History PhD Graduate Wins National Essay Prize
- Posted:
- September 30th, 2009
- Guest
Lisa Curtis-Wendlandt, who recently completed her PhD in History in the School of Historical Studies, is a joint winner of the Australian Historical Association-Copyright Agency Limited Postgraduate Essay Prize for 2009. Lisa’s essay, ‘Beating Around (In) the Bush: Corporal Punishment and Moral Reform at Hermannsburg Mission in Late-Nineteenth and Early-Twentieth Century Australia’, will be published in History Australia.

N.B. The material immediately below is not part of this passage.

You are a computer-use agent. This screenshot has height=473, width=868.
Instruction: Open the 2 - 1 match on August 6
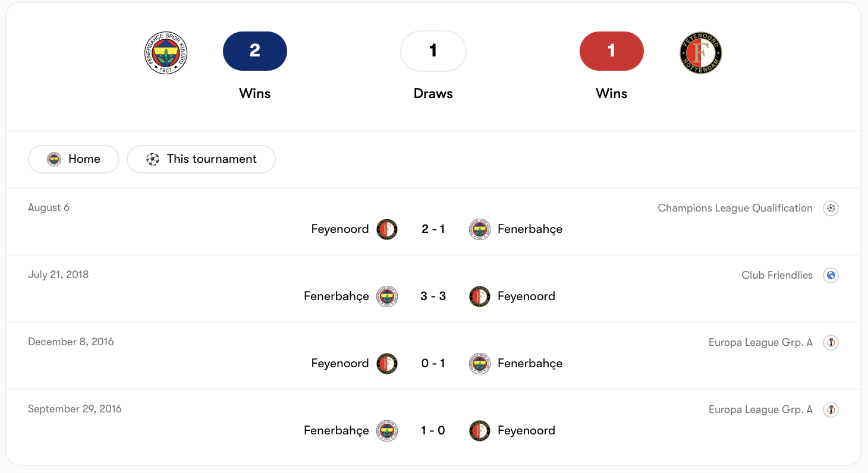[x=433, y=229]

The citation for Lisa’s essay reads, “This article provides a subtle, astute analysis of the relationship between corporal punishment and the practices of Lutheran missionaries in Australia, most particularly those of Carl and Freida Strehlow’s Hermannsburg Mission in Central Australia. Conceptually rich and making careful, probing use of archival sources, the author traces the interdependence between Lutheran proselytisation, an ostensibly benevolent patriarchal mode of missionary authority, and the mutually reinforcing tendency of this ‘protectionist agenda’ and practices of ‘indigenous male violence’ among the Aranda and Loritja people. In insisting that ‘the image of the missionary and his whip deserves a closer look’, and mining mission records for the gendered impact and legitimacy accorded to abuse within cultures fostered by the missions, the author has brought a powerful new dimension to themes in Australian Indigenous history, and a offered a perspective with considerable resonances in contemporary debates.”